Gediminas Simkus, a policymaker from Lithuania, said on Friday that the possibility of a recession in the euro zone is increasing, but the European Central Bank has to keep hiking interest rates as inflation remains high and estimates may even need to be boosted.

The European Central Bank (ECB) increased its deposit rate to 1.5% on Thursday in an effort to combat inflation that is currently five times higher than its target of 2%. The ECB also stated that additional policy tightening is necessary in order to prevent rapid price growth from becoming entrenched.

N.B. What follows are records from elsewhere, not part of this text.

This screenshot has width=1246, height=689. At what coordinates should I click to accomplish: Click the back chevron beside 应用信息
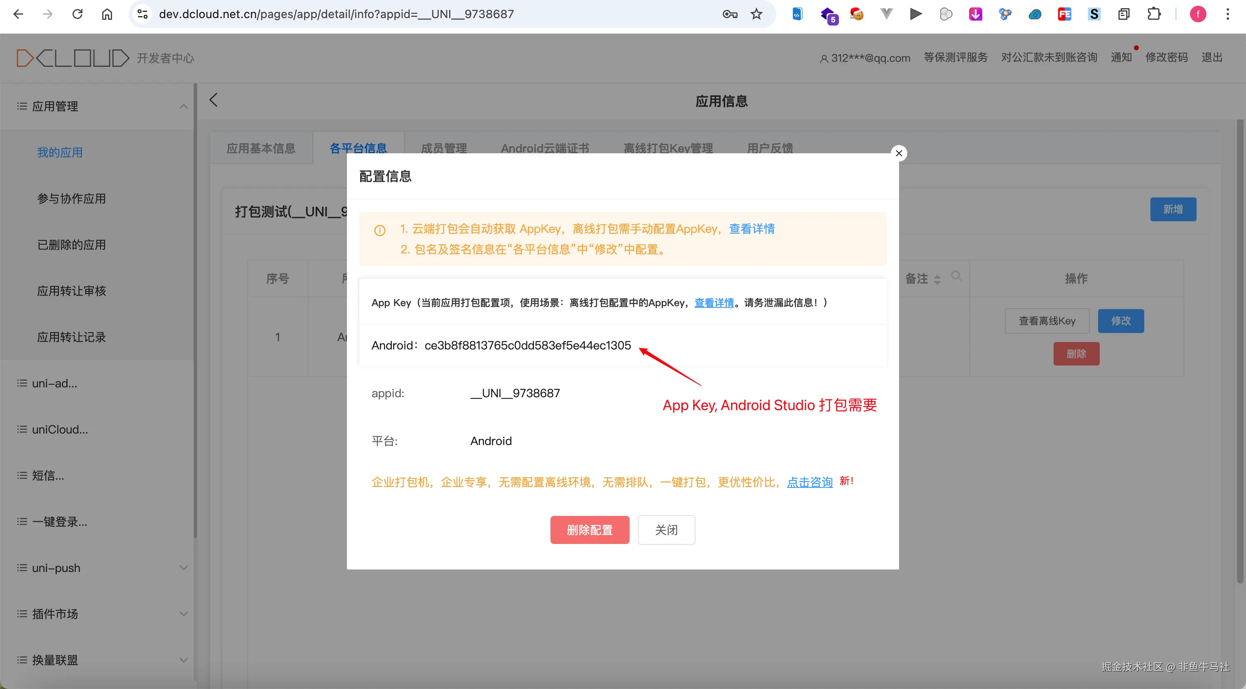214,100
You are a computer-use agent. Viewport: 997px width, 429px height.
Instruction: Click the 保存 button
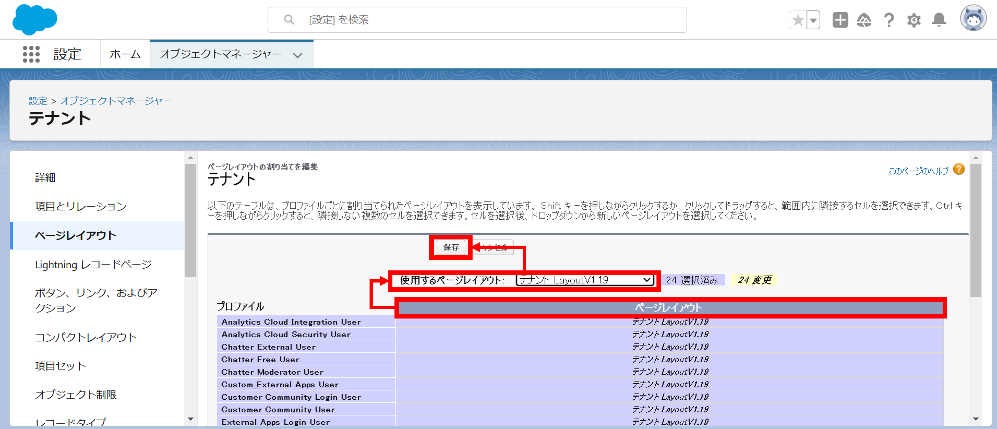[x=451, y=247]
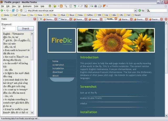
Task: Click the Back navigation arrow
Action: (x=2, y=10)
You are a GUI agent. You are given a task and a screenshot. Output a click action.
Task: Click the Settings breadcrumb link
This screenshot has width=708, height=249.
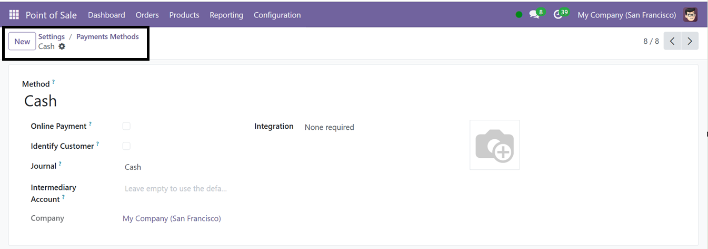click(x=52, y=36)
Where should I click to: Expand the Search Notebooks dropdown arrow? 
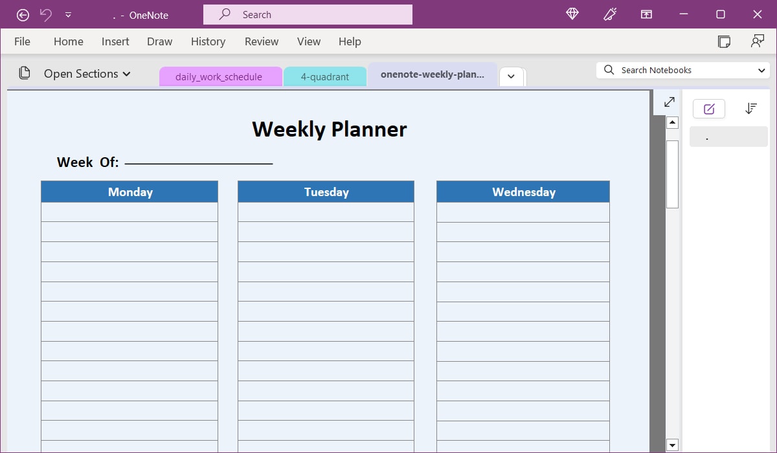763,70
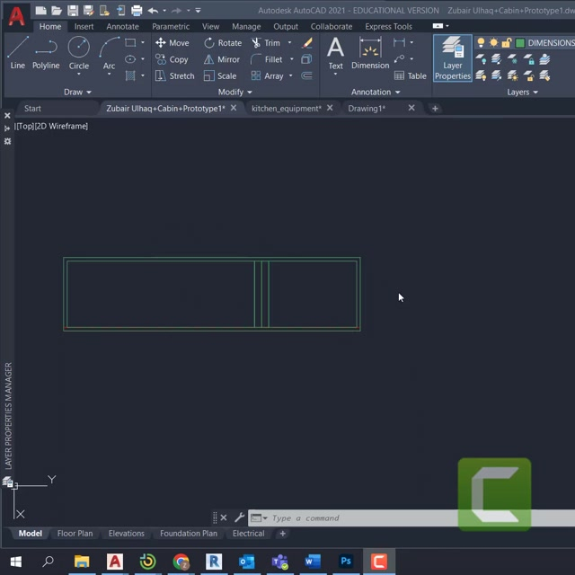
Task: Add a new layout with plus button
Action: (282, 534)
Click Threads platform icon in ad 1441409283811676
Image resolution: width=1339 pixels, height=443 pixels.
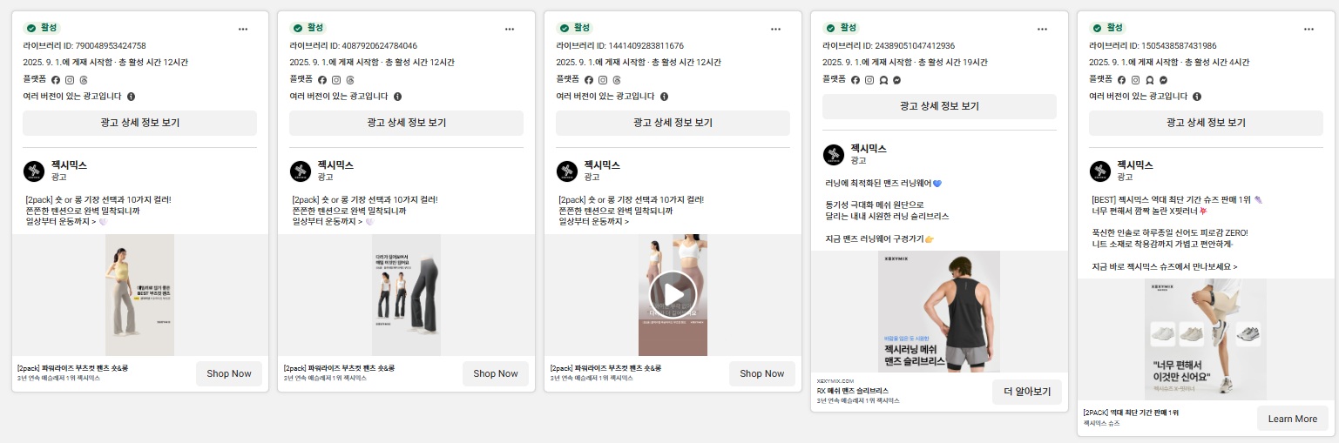coord(617,79)

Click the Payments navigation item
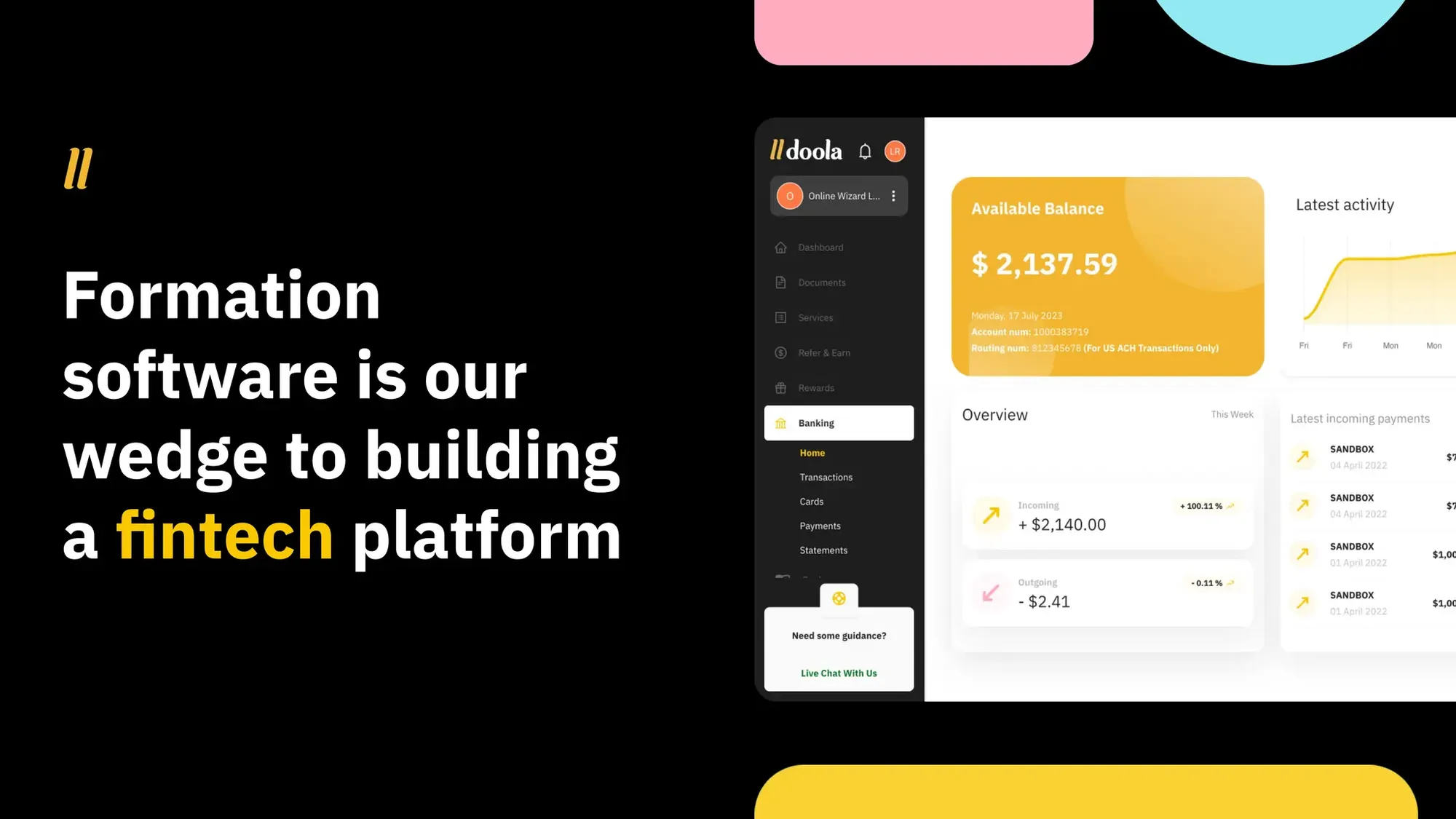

Simkus said that models are having trouble calculating the consequences of one-off shocks, which has led to an underestimate of price pressures. The ECB anticipates that inflation will return to 5.5% in 2023, but Simkus stated that models have been underestimating price pressures.

According to Simkus, who is a member of the Governing Council and is responsible for determining rates, “it looks that they will be hiked again again, particularly for next year.”

As the EU struggles to cope with skyrocketing energy prices, Simkus also stated that growth predictions may need to be lowered to allow for the possibility of a recession.

According to Simkus, “the risk that the euro zone enters a technical recession has increased.” [Citation needed]

Because inflation is much too high, the European Central Bank (ECB) said that it will begin discussions in December on how it should wind down the Asset Purchase Programme, which holds 3.3 trillion euros ($3.28 trillion) worth of assets, the majority of which are government debt.

Although Christine Lagarde, the head of the ECB, did not give any more indication on what the future conversation should be on, Simkus indicated that a start date ought to be a main issue on the agenda.

“I believe this is what we should be discussing: potential start date, possible numbers, and how this would be done,” said Simkus. “I think this is what the conversation should be about.”

At the moment, the European Central Bank (ECB) reinvests all of the cash that is received from bonds that are maturing as part of the program. However, it is anticipated that the ECB will wind down the debt pile by not reinvesting all of the proceeds in the future.